Category Theory
Zulip Server
Archive

You're reading the public-facing archive of the Category Theory Zulip server.
To join the server you need an invite. Anybody can get an invite by contacting Matteo Capucci at name dot surname at gmail dot com.
For all things related to this archive refer to the same person.

Stream: theory: applied category theory

Topic: AI Alignment from a Category-Theoretic Point of View

Moby-Dick (Mar 05 2026 at 15:07):

Suppose that, somehow, we are able to impose a set of ethical rules on an intelligent system. If the system can modify its own code, it could simply delete the ethical constraints. Hence, the AI alignment problem is related to the ability of an intelligent system to modify its own code. This seems to be a necessary condition, but maybe it is not sufficient.

Patrik Eklund developed the so-called lative logic to prevent a system from rewriting its own rules once they have been introduced. This logic heavily relies on category theory. I would like to share some slides showing Patrik’s work. Feel free to to share your opinions about whether that could be useful for solving the AI alignment problem. The Fundamentals of Lative Logic

Moby-Dick (Mar 05 2026 at 15:09):

Additionally, if you know of other authors who use category theory to approach the AI alignment problem, feel free to share references to their work.
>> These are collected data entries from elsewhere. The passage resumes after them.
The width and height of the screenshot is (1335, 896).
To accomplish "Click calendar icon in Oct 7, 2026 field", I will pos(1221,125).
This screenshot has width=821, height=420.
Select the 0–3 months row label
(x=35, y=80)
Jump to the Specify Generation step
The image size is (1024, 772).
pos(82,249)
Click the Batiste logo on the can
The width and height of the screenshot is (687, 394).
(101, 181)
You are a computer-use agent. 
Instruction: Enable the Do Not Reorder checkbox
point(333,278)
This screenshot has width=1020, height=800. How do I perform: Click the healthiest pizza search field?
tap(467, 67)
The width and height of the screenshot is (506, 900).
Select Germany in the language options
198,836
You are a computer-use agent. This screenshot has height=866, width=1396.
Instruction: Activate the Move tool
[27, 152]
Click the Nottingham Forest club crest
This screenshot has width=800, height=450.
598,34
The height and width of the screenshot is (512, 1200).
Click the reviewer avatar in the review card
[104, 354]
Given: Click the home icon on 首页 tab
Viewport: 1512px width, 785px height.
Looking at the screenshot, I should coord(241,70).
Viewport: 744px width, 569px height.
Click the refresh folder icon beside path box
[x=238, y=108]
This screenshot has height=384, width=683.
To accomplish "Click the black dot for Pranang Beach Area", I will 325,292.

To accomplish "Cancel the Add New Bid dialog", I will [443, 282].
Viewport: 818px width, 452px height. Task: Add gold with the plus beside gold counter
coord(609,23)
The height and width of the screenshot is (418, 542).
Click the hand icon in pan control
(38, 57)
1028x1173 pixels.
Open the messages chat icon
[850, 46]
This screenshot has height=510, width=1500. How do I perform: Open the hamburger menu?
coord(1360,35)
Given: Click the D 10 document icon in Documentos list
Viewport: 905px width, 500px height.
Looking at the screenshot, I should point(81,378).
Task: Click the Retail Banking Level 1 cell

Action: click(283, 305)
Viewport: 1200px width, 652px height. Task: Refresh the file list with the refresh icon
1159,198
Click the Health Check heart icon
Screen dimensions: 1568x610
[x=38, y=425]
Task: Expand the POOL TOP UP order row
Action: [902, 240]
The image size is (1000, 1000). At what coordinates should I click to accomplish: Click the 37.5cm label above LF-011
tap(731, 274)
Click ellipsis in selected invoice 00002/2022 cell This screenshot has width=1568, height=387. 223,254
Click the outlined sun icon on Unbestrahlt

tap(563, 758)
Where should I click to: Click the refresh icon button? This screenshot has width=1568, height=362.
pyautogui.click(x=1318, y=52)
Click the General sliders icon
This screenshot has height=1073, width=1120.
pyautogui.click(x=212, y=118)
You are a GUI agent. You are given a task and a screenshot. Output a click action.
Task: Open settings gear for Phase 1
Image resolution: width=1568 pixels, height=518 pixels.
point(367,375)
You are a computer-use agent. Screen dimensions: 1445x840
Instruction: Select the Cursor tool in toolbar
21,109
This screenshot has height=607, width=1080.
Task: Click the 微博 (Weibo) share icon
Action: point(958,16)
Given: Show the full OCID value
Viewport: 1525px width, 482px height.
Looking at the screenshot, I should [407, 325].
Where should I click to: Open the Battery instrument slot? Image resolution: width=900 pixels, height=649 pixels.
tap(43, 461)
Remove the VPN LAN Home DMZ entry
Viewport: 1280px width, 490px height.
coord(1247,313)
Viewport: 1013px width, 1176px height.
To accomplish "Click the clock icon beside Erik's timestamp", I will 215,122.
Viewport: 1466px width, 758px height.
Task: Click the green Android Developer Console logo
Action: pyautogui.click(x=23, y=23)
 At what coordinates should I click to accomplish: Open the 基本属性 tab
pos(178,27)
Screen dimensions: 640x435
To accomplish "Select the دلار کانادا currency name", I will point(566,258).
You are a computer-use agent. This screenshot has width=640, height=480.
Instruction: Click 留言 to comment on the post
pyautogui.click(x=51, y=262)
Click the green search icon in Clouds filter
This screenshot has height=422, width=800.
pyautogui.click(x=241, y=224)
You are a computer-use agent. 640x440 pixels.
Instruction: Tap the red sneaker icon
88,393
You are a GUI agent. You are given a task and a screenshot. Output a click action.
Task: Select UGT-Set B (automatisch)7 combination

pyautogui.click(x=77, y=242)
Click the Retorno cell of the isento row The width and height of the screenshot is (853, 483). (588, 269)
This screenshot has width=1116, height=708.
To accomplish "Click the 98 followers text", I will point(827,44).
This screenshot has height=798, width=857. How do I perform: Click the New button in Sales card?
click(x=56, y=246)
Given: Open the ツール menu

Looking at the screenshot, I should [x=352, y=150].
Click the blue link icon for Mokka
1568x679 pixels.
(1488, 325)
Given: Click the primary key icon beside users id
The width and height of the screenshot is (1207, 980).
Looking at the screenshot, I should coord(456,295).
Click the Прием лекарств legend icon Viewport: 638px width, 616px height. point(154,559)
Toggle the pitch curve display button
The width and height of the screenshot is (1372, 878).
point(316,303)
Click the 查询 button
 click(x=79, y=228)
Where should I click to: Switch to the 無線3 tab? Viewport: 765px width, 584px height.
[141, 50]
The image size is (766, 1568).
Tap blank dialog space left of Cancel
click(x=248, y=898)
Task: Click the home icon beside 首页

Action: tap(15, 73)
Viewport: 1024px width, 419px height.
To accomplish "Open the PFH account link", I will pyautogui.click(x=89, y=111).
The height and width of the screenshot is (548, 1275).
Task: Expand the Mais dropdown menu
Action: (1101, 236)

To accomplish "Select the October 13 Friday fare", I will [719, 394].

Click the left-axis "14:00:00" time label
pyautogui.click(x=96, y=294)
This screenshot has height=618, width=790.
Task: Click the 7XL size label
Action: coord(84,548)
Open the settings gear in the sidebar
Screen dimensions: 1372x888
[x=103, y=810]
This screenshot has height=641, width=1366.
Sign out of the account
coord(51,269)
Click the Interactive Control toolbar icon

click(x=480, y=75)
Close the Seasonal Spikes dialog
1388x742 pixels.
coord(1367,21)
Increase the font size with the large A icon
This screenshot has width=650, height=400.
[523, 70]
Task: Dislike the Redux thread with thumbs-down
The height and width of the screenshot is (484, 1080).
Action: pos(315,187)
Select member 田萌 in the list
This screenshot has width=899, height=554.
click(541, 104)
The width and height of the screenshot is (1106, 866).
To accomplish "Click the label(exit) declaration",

John Baez (Mar 05 2026 at 17:46):

I hope you know about the Safeguarded AI project, a $\pounds$ 59 million UK project to use category theory to make safer AI:

It's not exactly about "AI alignment": instead, it's about developing systems where you can tell AI exactly what you want to do, and check that it's doing exactly that.

Still, most people working on AI safety and category theory are involved in this project.

Jonty Male (Mar 05 2026 at 18:38):

There is also agent foundations which focuses on a longer-timeframe view, trying to get the right definitions of things like “agents” and “concepts”, using a lot of tools from ACT increasingly.

Lines are blurred as to what is agent foundations vs decision theory vs control theory etc but some papers being discussed at the current conference include https://arxiv.org/pdf/2503.00511, as well as increasing use in natural abstractions/latents and infra-bayesianism.